EXCLU WEB / Une « année compliquée » pour les semenciers

L’interprofession des semenciers, Semae, s’est inquiétée le 13 décembre, dans une conférence de presse des conditions difficiles dans lesquelles les multiplicateurs et les entreprises ont dû faire face pour conserver leurs capacités de production.
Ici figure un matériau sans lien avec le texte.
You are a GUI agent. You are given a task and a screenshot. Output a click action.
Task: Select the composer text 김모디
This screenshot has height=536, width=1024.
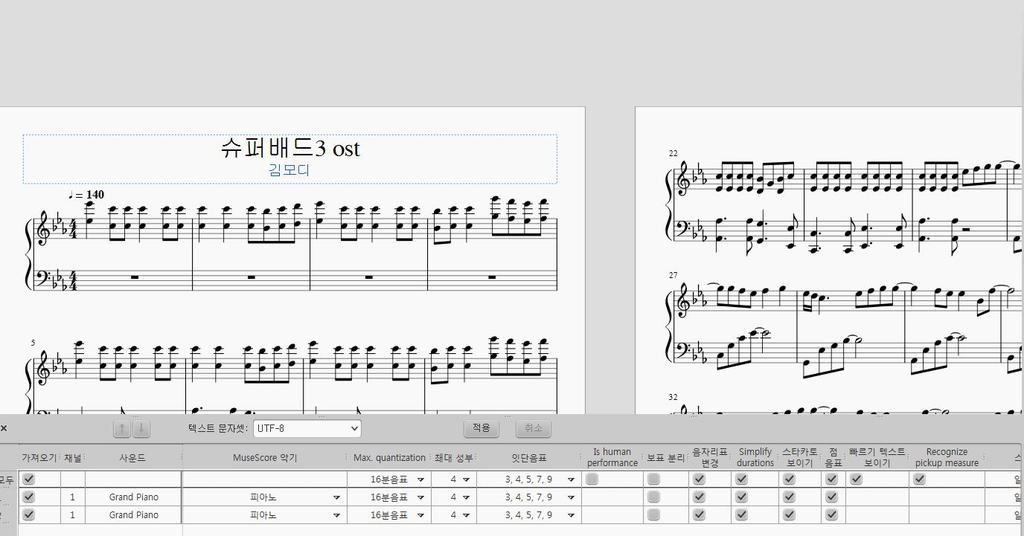pyautogui.click(x=289, y=170)
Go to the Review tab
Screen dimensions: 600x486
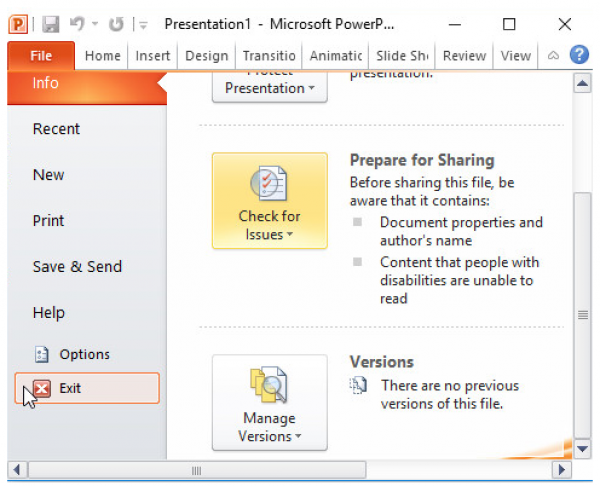coord(464,56)
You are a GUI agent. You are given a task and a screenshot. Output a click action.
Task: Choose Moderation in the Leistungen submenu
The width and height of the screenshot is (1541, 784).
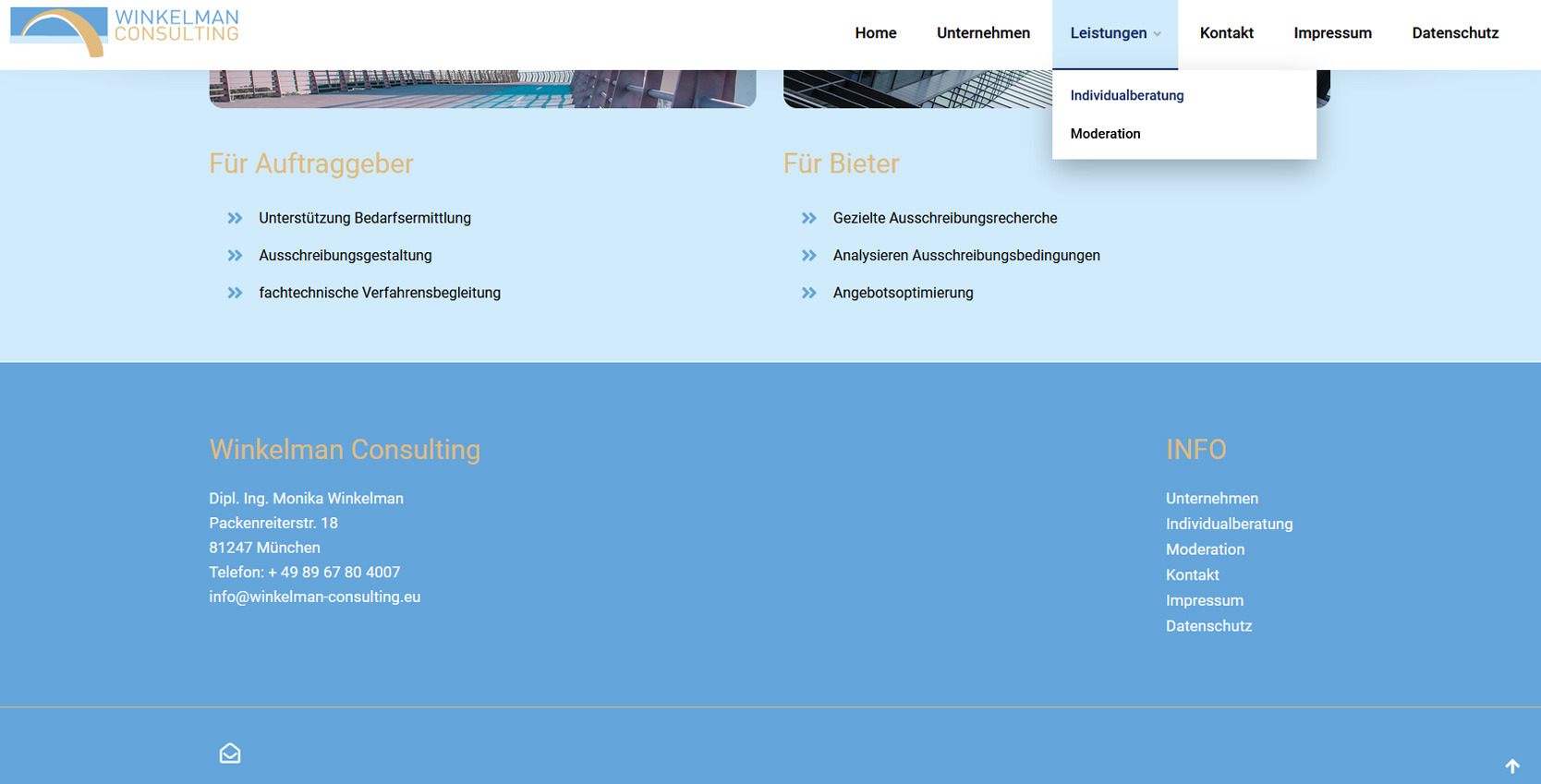pos(1105,134)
Comme beaucoup d’entreprises dans le secteur agricole, les multiplicateurs de semences ont passé une année 2022 particulièrement compliquée entre hausse des coûts de production consécutive à la guerre en Ukraine (énergie, intrants…), sécheresse, chaleur. « L’année a été compliquée pour la filière », a résumé François Desprez, président de Semae. « Quant aux résultats techniques, ils ont été globalement mauvais », a renchéri Pierre Pagès, vice-président. Le maïs n’a atteint que 70 % de ses objectifs, la production de semences de betteraves est en recul de 17 %, celle des fourragères de 13 % et celles de protéagineux de 8 %. Quant aux surfaces de tournesol semences, elles ont accusé un repli de 13 %. « Nous devons malgré tout conserver notre compétitivité et notre place de premier producteur européen et de premier exportateur mondial », a soutenu Pierre Pagès. Il est vrai que la filière semences a réalisé, sur la saison 2021/2022, un excédent commercial d’1,109 milliard d’euros. Rester en haut du podium suppose une « mobilisation renouvelée », a insisté François Desprez qui a listé les défis auxquels la filière est d’ores et déjà confrontée : Souveraineté alimentaire, sécurité alimentaire, transition écologique, juste rémunération des acteurs de la filière. Semae a proposé la mise en place d’une organisation de producteurs de semences, « qui s’inspire de l’OP de plants de pommes de terre », a concédé Pierre Pagès. L’objectif est des « s’organiser et de peser face aux établissements semenciers comme le prévoit la réglementation européenne », a indiqué le président de l’interprofession.

 

NBT/NGT

 

Les dirigeants de Semae entendent surtout maintenir les capacités de production de la filière en maitrisant l’utilisation de l’eau et en ayant recours aux produits phytosanitaires en l’absence d’alternatives. Ils demandent à ce titre, que les pouvoirs publics s’engagent plus dans la recherche et l’innovation et notamment de développer les partenariats publics-privés « car ce sont ceux qui sont les plus fructueux », a souligné François Desprez. Ce dernier souhaite aussi que le Gouvernement et les parlementaires reviennent au doublement de l’assiette du Crédit impôt recherche (CIR) pour permettre aux instituts publics comme l’INRAE de poursuivre leurs travaux. « Les new breeding techniques (NBT) ou New Genomics Techniques (NGT) sont une des solutions pour répondre aux attentes du Green Deal et du Farm to Fork », a insisté le président de Semae. Il s’interroge toutefois sur le chemin que prendront ces NBT. Pour lui, il ne fait cependant guère de doute que l’Europe entendra privilégier la voie de la résistance au changement climatique (stress abiotique) plutôt que celle de la tolérance aux produits phytosanitaires. « Mais le débat se complique. Autour gravitent des questions comme l’accès aux technologies, au droit de la propriété intellectuelle (…) Je ne fais pas de pronostic (…) Il n’y aura pas de révolution du jour au lendemain », a-t-il affirmé. Pour pérenniser la filière, Semae entend enfin « renforcer l’attractivité des métiers », à travers les salons, les forums et différents cursus de formation ainsi qu’à travers différentes campagnes d’information comme Semeurtime (à destination des collégiens et lycéens) ou le Concours prairies qui a pour auditoire-cibles les Bac +2/3

 

 

Russie et Ukraine : les Français toujours actifs

Les semenciers français sont toujours présents en Russie et en Ukraine. Selon Nicolas Perrin, directeur des affaires internationales de Semae, pas moins de 15 entreprises françaises exercent toujours une activité en Ukraine et 30 présentes sur le sol français commercent avec ce pays. Mais entre 2021 et 2022, le flux des exportations a baissé de 36 % a-t-il précisé. Très au fait de la situation, il a indiqué que les semis d’hiver avaient été fortement perturbés et que l’incertitude était totale pour les semis de printemps. « En fait, le grand sujet, c’est le financement de l’agriculture, car les trésoreries des agriculteurs ont été fortement impactées par la guerre », a-t-il précisé. Concernant la Russie, les semences ne rentrent pas dans le champ des sanctions économiques et politiques. Les entreprises françaises sont libres d’exporter et de faire face à leur conscience, a en substance soutenu François Desprez. Cependant, Vladimir Poutine entend s’affranchir de sa dépendance aux semences occidentales. Pour les entreprises françaises, l’exportation va devenir plus compliquée encore, d’autant que depuis le début du conflit avec l’Ukraine, le cours du rouble s’est renforcé.